* Data
((
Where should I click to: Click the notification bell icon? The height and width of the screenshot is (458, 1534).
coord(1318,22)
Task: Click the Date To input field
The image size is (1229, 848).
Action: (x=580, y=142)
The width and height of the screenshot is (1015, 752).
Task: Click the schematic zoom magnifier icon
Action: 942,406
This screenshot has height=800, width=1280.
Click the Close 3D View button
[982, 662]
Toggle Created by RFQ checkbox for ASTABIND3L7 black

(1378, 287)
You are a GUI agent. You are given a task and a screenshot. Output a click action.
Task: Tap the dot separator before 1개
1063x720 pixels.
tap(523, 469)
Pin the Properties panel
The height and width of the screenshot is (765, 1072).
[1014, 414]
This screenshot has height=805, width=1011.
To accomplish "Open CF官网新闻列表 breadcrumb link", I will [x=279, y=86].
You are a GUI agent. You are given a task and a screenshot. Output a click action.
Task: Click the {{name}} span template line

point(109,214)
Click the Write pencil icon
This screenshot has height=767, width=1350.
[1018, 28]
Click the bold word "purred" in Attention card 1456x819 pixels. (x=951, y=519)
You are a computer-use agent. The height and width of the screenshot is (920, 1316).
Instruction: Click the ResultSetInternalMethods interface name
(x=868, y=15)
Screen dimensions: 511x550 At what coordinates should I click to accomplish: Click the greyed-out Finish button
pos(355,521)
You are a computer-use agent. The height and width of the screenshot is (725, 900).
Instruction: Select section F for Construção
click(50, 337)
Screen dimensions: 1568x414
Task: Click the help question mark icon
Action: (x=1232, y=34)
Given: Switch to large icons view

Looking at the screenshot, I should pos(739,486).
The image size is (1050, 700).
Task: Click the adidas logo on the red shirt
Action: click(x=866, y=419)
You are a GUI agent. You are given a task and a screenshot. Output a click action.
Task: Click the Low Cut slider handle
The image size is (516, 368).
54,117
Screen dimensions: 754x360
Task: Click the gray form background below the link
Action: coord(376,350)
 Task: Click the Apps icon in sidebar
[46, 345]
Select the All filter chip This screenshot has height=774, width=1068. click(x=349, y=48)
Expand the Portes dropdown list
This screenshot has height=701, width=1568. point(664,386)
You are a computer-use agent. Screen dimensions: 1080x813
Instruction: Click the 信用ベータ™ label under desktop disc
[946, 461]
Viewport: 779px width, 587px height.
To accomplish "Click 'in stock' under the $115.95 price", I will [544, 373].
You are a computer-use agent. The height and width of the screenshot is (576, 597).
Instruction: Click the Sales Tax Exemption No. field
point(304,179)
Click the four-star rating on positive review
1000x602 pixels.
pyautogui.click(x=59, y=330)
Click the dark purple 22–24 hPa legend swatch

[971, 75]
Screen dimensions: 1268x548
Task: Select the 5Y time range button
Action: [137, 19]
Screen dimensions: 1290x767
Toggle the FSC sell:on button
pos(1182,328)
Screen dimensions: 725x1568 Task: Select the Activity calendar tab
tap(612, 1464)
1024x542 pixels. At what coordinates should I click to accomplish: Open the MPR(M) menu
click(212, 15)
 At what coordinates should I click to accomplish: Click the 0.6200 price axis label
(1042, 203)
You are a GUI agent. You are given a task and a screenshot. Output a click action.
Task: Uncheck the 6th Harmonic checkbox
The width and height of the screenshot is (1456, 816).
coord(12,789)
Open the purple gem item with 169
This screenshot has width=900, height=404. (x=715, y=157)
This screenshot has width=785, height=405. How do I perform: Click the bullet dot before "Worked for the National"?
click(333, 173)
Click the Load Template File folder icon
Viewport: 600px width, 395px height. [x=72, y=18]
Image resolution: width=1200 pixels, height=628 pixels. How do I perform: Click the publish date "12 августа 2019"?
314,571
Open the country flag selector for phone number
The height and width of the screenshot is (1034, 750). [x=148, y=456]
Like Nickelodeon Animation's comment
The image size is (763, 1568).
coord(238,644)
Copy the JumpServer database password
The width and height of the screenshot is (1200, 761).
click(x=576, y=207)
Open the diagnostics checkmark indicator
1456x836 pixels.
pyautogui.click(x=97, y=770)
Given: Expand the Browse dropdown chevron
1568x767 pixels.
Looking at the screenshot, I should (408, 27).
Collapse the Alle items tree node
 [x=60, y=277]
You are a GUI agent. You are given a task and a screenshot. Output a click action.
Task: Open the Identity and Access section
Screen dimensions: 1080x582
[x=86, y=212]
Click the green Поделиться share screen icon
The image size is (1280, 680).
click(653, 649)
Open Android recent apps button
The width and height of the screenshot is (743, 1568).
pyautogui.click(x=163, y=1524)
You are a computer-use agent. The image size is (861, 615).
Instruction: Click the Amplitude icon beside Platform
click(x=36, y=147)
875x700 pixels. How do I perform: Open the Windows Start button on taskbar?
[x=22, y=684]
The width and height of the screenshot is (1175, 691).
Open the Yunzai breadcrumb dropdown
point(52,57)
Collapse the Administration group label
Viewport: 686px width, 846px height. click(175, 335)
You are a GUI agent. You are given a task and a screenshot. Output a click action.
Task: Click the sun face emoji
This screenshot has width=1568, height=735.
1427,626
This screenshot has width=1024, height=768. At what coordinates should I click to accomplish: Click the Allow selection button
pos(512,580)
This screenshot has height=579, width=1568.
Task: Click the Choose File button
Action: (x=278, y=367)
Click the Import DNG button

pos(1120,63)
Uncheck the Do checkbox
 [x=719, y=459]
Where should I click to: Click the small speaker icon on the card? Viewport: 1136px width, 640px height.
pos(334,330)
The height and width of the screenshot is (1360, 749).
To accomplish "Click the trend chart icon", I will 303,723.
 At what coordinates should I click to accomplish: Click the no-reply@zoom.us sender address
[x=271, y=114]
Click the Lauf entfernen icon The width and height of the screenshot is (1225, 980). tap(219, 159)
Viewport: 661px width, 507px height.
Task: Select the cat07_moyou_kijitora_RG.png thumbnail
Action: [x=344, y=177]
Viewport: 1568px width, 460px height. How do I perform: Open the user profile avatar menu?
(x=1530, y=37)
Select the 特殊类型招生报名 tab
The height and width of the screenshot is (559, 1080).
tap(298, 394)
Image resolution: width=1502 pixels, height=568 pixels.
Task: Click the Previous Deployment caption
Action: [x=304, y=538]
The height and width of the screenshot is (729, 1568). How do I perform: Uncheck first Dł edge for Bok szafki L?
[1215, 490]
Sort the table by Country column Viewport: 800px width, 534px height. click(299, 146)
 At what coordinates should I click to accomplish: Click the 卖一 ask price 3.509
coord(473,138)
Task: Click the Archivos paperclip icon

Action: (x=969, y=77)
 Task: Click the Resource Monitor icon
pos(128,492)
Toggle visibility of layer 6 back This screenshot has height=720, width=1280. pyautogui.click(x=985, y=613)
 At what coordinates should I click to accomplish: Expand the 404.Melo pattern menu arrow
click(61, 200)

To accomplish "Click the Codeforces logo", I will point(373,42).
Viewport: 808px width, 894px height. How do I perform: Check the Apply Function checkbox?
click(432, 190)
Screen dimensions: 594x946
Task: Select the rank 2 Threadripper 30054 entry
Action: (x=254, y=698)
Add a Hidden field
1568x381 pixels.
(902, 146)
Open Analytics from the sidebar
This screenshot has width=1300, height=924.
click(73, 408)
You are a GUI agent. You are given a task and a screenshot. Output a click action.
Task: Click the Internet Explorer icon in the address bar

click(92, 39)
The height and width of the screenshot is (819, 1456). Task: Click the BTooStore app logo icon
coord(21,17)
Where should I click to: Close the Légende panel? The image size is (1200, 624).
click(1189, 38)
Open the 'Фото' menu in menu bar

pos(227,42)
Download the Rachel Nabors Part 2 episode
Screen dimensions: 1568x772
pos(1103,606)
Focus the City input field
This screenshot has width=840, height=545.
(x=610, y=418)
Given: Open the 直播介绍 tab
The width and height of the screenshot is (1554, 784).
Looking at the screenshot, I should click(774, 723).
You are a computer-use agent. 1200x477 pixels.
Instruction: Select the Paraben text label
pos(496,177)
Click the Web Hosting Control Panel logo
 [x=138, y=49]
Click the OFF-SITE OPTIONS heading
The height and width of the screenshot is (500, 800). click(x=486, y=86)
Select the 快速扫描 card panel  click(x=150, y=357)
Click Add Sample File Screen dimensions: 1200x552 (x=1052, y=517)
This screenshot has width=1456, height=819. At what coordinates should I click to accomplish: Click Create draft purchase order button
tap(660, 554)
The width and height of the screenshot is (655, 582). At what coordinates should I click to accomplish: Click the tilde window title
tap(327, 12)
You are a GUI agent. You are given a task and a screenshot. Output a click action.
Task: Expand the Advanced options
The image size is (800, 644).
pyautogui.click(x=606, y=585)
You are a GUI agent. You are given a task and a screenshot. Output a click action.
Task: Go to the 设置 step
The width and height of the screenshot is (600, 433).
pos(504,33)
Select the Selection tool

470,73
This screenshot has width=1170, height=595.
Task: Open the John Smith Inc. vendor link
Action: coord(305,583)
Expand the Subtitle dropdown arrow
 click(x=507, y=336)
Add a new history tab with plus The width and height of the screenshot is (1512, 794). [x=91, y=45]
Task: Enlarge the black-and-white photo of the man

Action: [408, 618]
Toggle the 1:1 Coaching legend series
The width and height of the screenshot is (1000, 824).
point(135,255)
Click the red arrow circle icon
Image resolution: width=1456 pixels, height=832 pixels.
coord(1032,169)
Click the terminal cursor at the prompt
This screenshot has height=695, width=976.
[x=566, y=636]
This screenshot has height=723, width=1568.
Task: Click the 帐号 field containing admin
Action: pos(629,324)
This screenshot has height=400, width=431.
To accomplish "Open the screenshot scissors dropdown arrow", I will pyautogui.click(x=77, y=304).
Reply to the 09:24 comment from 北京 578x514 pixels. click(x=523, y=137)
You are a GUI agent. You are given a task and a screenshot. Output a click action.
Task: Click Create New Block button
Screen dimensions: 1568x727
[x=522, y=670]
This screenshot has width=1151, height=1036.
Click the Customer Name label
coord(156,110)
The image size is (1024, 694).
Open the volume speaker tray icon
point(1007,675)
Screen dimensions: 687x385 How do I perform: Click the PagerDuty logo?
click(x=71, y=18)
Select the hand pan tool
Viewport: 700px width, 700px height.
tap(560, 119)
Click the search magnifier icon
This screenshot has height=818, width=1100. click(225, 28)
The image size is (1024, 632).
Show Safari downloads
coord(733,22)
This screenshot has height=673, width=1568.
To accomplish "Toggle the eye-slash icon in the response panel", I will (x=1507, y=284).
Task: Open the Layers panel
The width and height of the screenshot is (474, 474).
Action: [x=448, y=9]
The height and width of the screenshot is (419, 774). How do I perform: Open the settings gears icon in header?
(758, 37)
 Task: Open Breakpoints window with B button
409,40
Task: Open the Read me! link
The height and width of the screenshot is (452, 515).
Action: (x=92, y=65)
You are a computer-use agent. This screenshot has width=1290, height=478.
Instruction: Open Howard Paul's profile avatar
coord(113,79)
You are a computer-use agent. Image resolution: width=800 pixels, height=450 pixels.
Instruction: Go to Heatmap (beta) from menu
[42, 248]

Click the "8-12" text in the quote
))
* Exercise instructions
From the records above, repeat exactly the lines from the one with "Click the green Поделиться share screen icon" through the one with "The width and height of the screenshot is (1175, 691).", both included.

* Reply to the task
Click the green Поделиться share screen icon
The image size is (1280, 680).
click(653, 649)
Open Android recent apps button
The width and height of the screenshot is (743, 1568).
pyautogui.click(x=163, y=1524)
You are a computer-use agent. The image size is (861, 615).
Instruction: Click the Amplitude icon beside Platform
click(x=36, y=147)
875x700 pixels. How do I perform: Open the Windows Start button on taskbar?
[x=22, y=684]
The width and height of the screenshot is (1175, 691).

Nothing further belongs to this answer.